▸ **Task details**
Continue the discussion of plasma protein markers in breast cancer from the point where it stops, in the same register.
::: Excerpted text :::
Another strategy to obtain information for tumor assessment is a ‘liquid biopsy’. Compared with tissue biopsy, a quick and easy ‘liquid biopsy’ allows for a less invasive and simpler assessment of tumor response through simple blood collection [19]. Plasma cancer biomarkers and the number of circulating cancer cells provide useful information that is relevant to cancer diagnosis. CTCs are potential biomarkers of prognosis after treatment [24,26,92,93]. Although studies show that CTC detection is a potential prognostic factor in metastatic BC [21,22,94,95], its clinical value and prognostic impact in non-metastatic BC patients, especially those treated with NCT, are under debate with conflicting results [23,92,96,97].
Proteomics is the analysis method that is similar to CTC analysis and also another form of “non-invasive analysis” as liquid biopsy. Proteomic profiles derived from liquid biopsy samples can provide more direct profiling of diseases. Thus, proteomics is expected to yield promising results for the early diagnosis of cancer and for evaluating the efficacy of antitumor therapy. Current clinical proteomics methods for cancer management are focused on biomarker discovery and validation [98]. Because proteins function through specific pathways rather than individually, anti-cancer strategies can be designed by targeting the biomarker that affects specific pathways related to cancer development [99,100].
In the present study, we analyzed the plasma proteomes of locally advanced BC patients receiving NCT. We used a biomarker discovery workflow system to identify candidate protein biomarkers of tumor response and prognosis in BC patients using LC-MS/MS and three proteins were selected for validation. These proteins were used to generate models that independently predicted the risk of recurrence regardless of tumor subtype. The three protein markers were P4HB, ENG, and MBL2. P4HB is a protein disulfide-isomerase that is one of the core genes in the beta subunit of prolyl 4-hydroxylase [101]. P4HB is related to the carcinogenesis and development of multiple tumors. P4HB is highly expressed in colon cancer, and knockdown of P4HB promotes cancer cell apoptosis [102]. In liver cancer, knockdown of P4HB inhibits the migration and invasion of HepG2/ADR cells, as demonstrated by culturing HepG2 cells (a human hepatocellular carcinoma cell line) in the presence of increasing concentrations of adriamycin [103]. P4HB is also highly expressed in renal clear cell carcinoma and significantly related to poor OS [104]. These findings indicate that P4HB may serve as a potential molecular marker for the diagnosis and treatment of cancer. We demonstrated that low serum P4HB level is significantly associated with better DFS and OS, which is consistent with the findings reported by Yang et al. [105]. The study demonstrated that downregulation of P4HB represses the promoting effects of overexpressed COL10A1 on the proliferation, migration, and invasion of BC cells and, conversely, upregulation of P4HB promotes BC cell proliferation and clone-forming ability, as well as increasing BC cell migration and invasion [105].
::: Data below :::
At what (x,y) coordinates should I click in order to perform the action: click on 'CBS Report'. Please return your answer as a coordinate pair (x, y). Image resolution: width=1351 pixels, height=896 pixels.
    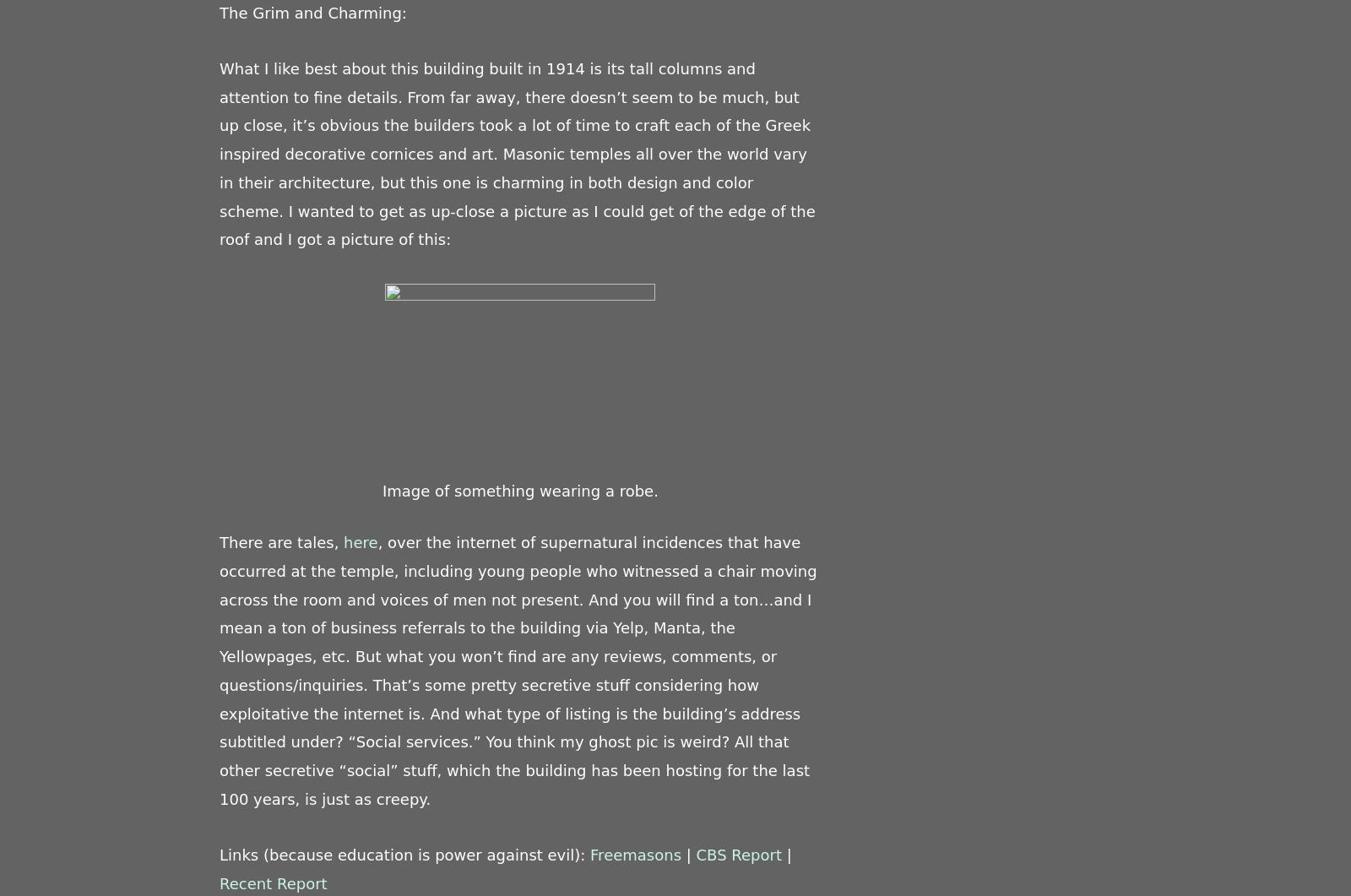
    Looking at the image, I should click on (737, 854).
:::
▸ **Response**
ENG (also known as CD105) is a receptor for transforming growth factor β that is expressed at high levels on the cell surface of tumor blood vessels and tumor stromal components [106]. ENG shows affinity for “newly forming” angiogenic endothelium, whereas CD34 and CD31 react not only with angiogenic vessels, but also with the endothelium of normal vessels; ENG is thus superior to CD34 and CD31 for the evaluation of tumor angiogenesis [107]. Elevated expression of ENG is often observed in the actively proliferating endothelium [108,109]. There is a significant correlation between markers of cell proliferation such as Ki-67 and cyclin-A [108]. Thus, ENG is a potential marker of tumor-associated angiogenesis and prognosis [109]. Li et al. showed that plasma ENG levels are elevated in BC patients at risk of metastasis, and ENG overexpression is significantly correlated with metastatic disease, suggesting the value of ENG for predicting metastasis [110]. Kumar et al. demonstrated that the reactivity of ENG in blood vessels of BC tissues correlates with a poor prognosis [111]. Although the results did not reach statistical significance, we also observed that patients with high ENG levels had poor survival rates.
MBL2 is an activator of the lectin pathway and a crucial component of the innate immune system, and inflammatory reactions are critical for tumor progression and can promote human carcinogenesis [112,113]. MBL can inhibit tumor progression via the complement system and through MBL-dependent cell-mediated cytotoxicity [114,115,116]. However, recent studies show controversial results. Holm et al. showed that high plasma levels of MBL2 are a marker of poor survival in colorectal cancer patients [117]. Yitting et al. reported that the MBL complement activation pathway is activated in patients with colorectal cancer compared with healthy controls; however, MBL pathway deficiency rates are similar between patients and healthy controls [118]. Additionally, local expression of MBL2 genes is higher in women with ovarian cancer than in controls [119]. In this study, plasma MBL2 levels were higher in the non-pCR group, and high plasma MBL2 levels were associated with poor survival (DFS and DMFS). Taken together, these results suggest that MBL2 can have a protective effect against tumors, as well as a tumorigenic effect.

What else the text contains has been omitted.